Does it report the wrong temp even at room temp? At room temp it should be roughly 20C.

The bed uses a simple resistor to measure current. Turn your UM2 on it's side and remove the 2 screws to remove the larger cover. Remove the larger cover and remove the two wires that go to the temp sensor (temp2). Check the resistance. It should be about 108 ohms at 20C. Anywhere from 90 ohms to 130 ohms is probably normal. While the resistor is connected try jiggling the wires where they go into the heated bed.

You will probably next have to remove the heated bed - it's pretty easy - start with the 3 levelling screws. There's instructions elsewhere. Remove the 2 screws early on that hold the cable to the heated bed down at the back of the heated bed. I think those are the only 5 screws you need to remove (3 leveling, 2 hold down).
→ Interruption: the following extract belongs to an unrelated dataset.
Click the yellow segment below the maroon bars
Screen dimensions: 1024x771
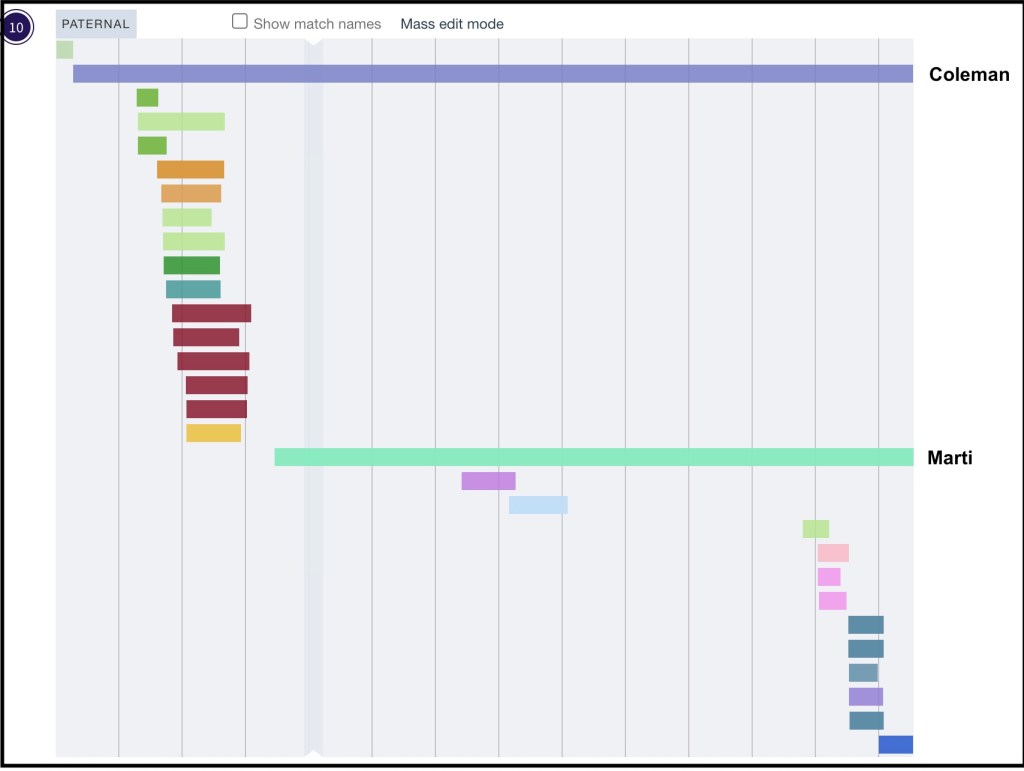click(213, 433)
Now be careful - there is a sticker about violating warranty somewhere on the heated bed possibly. Make sure that the 4 screws are all tight. Check the resistance at many places. The most common failur point is where the block of 4 screw connectors is soldered to the heated bed. Messing with this solder however may violate your warranty if you are still under warranty and if you have a sticker that says so. Possibly even if you don't have the sticker. I had to resolder those 4 pads and it was very simple and easy and trivial so I don't know why it would violate the warranty.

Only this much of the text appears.